Sitting Shiva and Swimming in Cenotes


L-R: author's mother, sister, father, author. Mankayane, Swaziland, 1977




Ek Balam Cenote, Yucatan, August 2016


 
Swimming with the islas at Ek Balam Cenote, August 2016, Yucatan.




Opening to the sky, Ek Balam Cenote, Yucatan, August 2016




Sitting Shiva and Swimming in Cenotes

Last week, my son and I sat shiva with friends.  Not being Jewish, and being an inherent researcher I read up first since I was only passingly familiar with the practice.  What most struck me most was the emphasis – the insistence - on taking time to grieve and to accept the help and comfort of one’s community.  

I was raised to offer and give help when family, friends, and neighbours are, for example, ill or grieving or (best!) welcoming new little ones.  I was taught the importance of attending important life events and providing support whenever I saw a need, and it’s a deep part of my identity. 

Take care.  Show up.  Look for a way to help.  Write a note.  Place a call.  Bake a casserole.  Send flowers.  Make a donation.  Be available.  Give space.  Pay attention.

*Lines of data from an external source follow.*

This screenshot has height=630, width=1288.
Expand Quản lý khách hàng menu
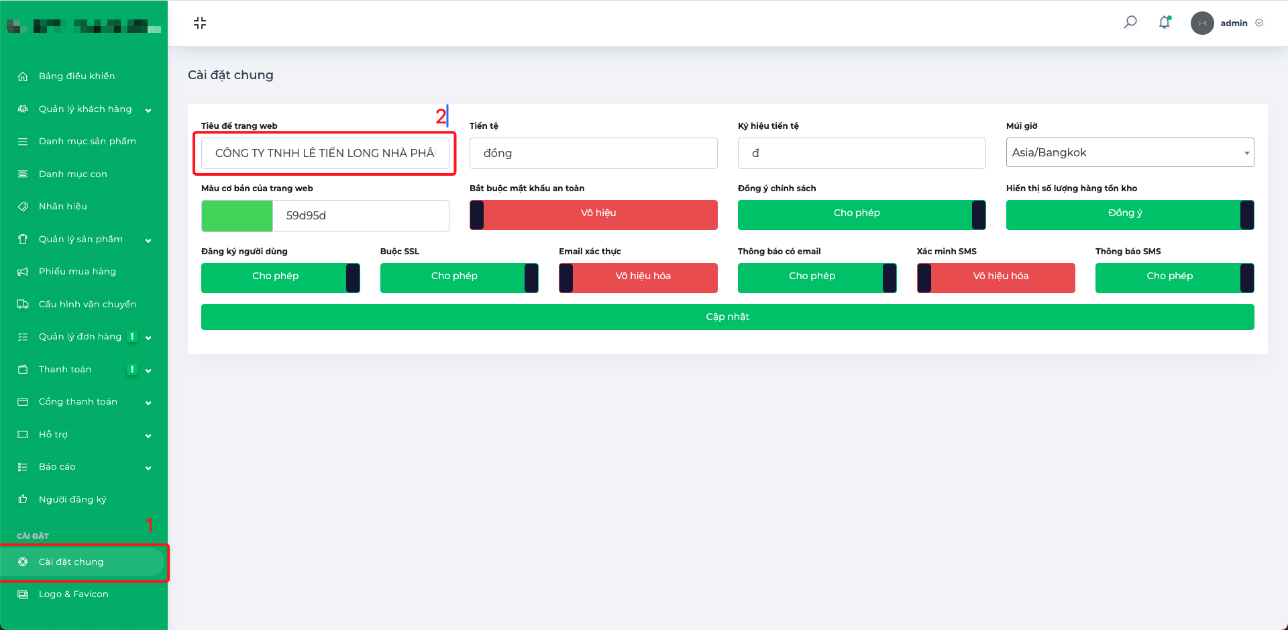84,109
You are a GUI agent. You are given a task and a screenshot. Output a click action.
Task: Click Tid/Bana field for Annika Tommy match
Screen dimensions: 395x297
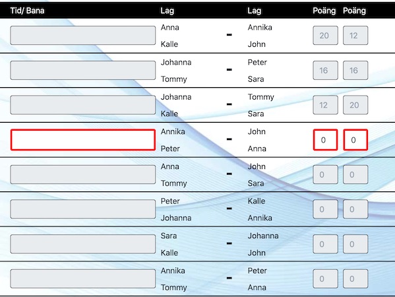tap(83, 279)
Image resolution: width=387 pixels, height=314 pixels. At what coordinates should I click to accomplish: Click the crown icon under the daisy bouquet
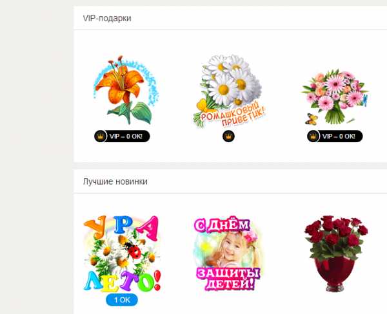tap(228, 136)
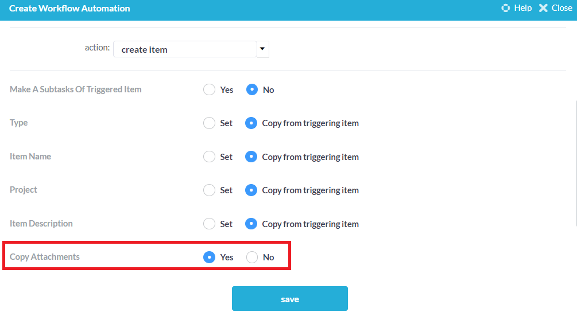The image size is (577, 320).
Task: Choose Set for Project
Action: point(210,190)
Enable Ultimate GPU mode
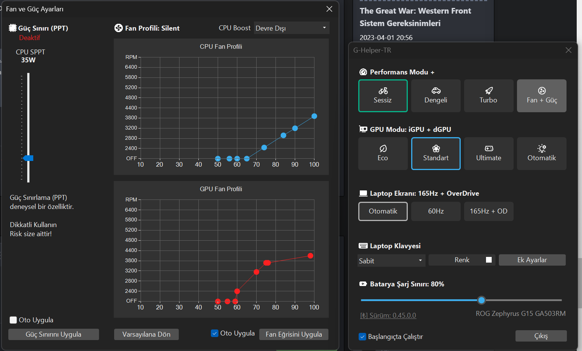 click(x=488, y=153)
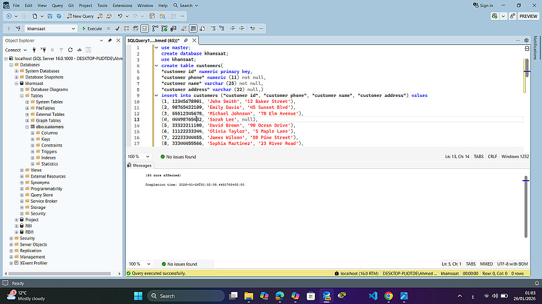Click the Execute query button
Screen dimensions: 542x304
(x=92, y=29)
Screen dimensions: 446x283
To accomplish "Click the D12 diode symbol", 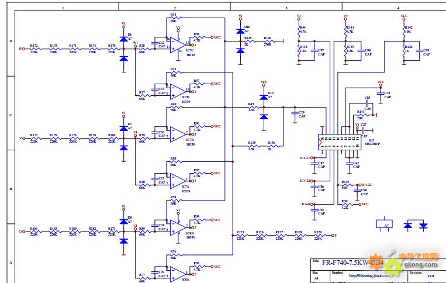I will click(263, 97).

Listen.  Listen.  Listen. 

Yes, listen.  And while listening to those around you, also listen to yourself.  Allow yourself space and time to feel, to grieve, to let feelings and thoughts flow in a safe space to explore them as fully as you can.  Allow others to express their care, and when they offer, tell them what you need.  

My father passed away last spring, and I consciously worked on finding safe spaces and times to let myself process what I was feeling, and what this immense loss meant to myself, our family, our community.  When in the summer we traveled to Mexico, I took the opportunity of getting to swim in cenotes to reflect. 

The Yucatan Peninsula is this giant slab of limestone thrust out of the seabed millennia ago.  The soil is thin, and rain filters down through the porous stone feeding a giant underground network of freshwater rivers, sometimes spilling out into caverns with openings above.  

Sacred to the ancient Maya, explored, mapped, and investigated by archaeologists, local swimming holes and escape from the oppressive summer heat, cenotes are all of this and more.  While most of them are hidden from common view and either difficult or impossible to access from the surface, many cenotes are open and available to everyone. 

And so there I was, scrawling down the slick limestone steps with my family as we visited several cenotes, duly warned by hand-painted signs: “Friend Visitor: Walk Carefully” and “Precautions Tourist Take Care of Your Self” and “If You Can’t Swim Don’t Get in the Water”.  All fair and relevant points.

Once at the water’s surface, it was usually a delicate and completely ungraceful scramble over sharp ledges (aided and encouraged by abuelos and abuelas) and then plunging into deep, cold, and dense water.  
I swam under the water, embracing the coldness (I was getting to swim in a cenote!).  I floated on my back, looking up through the opening to the sky above.  

I thought about life, death, birth, rebirth, memories, dreams, past, present, future, the underworld, earth, and heavens: these big impossible things.  I felt the islas (cave-dwelling fish) nibble my feet.  I watched bats spiral down through the sunlight.  I heard my kids, and everyone else in the cenote, shout and laugh and play. 

I let myself feel.  And think.  And ponder.  And breathe, just breathe.  And look, and listen.  And then I would dive back down, and swim back to the ledge, and let the abuelos help me back out.